She may be known as cricket's quiet achiever but there is plenty of positive noise surrounding 15-year-old Sara Burns.
The daughter of well-respected Burrumbuttock sportsman Lyle Burns, she's already played for three different grades at Lavington this season and is tackling Victorian Premier Cricket with Carlton.
Part of the NSW academy this year, Burns has also been picked to represent Victoria at under-16 level.
She finished the year with 57 for the Panthers' under-16s, sharing a mammoth 174-run partnership with Eddy Schultheis (103) in their Division 1 victory over Wodonga Raiders.

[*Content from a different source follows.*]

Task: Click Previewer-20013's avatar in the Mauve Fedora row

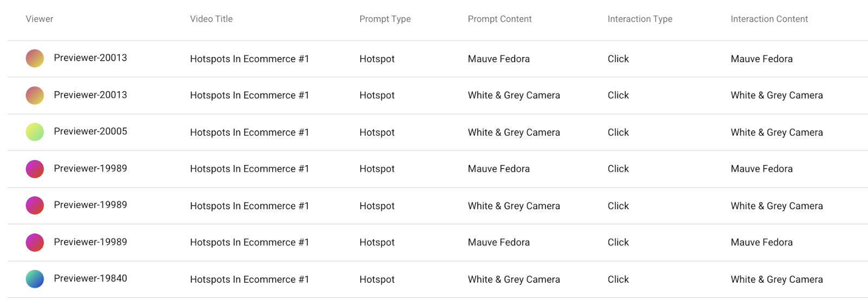Action: pos(35,58)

"It was hard because it was pretty humid out there," Burns said.
"We got sledged a fair bit, just about every ball, but I just try to get it out of my head and think of something else.

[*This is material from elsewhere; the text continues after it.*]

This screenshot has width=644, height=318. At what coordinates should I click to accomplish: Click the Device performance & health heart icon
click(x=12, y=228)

"It feels really good to be out there in the middle. The ball gets easier to play the longer you're out there.
"I've been learning how to play spin and dancing down a bit more.
"It's been a bit of a challenge but I'm getting there."

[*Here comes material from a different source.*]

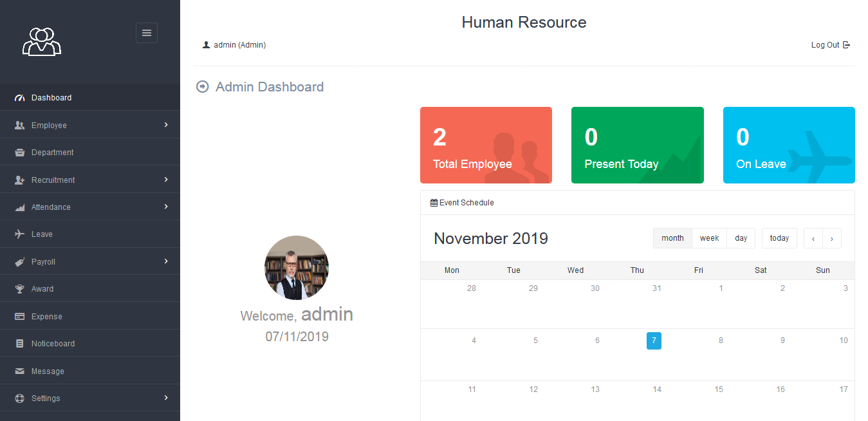The image size is (868, 421).
Task: Open the Message envelope icon
Action: tap(18, 371)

Burns and Schultheis, who's now a fixture in Lavington's A-grade side, train together regularly.
"Sarz respects Eddy very highly," her mother Tammy said. "Eddy's just the quietest so you can imagine him and Sara training together.
"They say 'hello' and bowl and bat to each other for two hours and they might say 'good shot' to each other.
"It's like sitting in a church, you don't get 'boo' out of either of them."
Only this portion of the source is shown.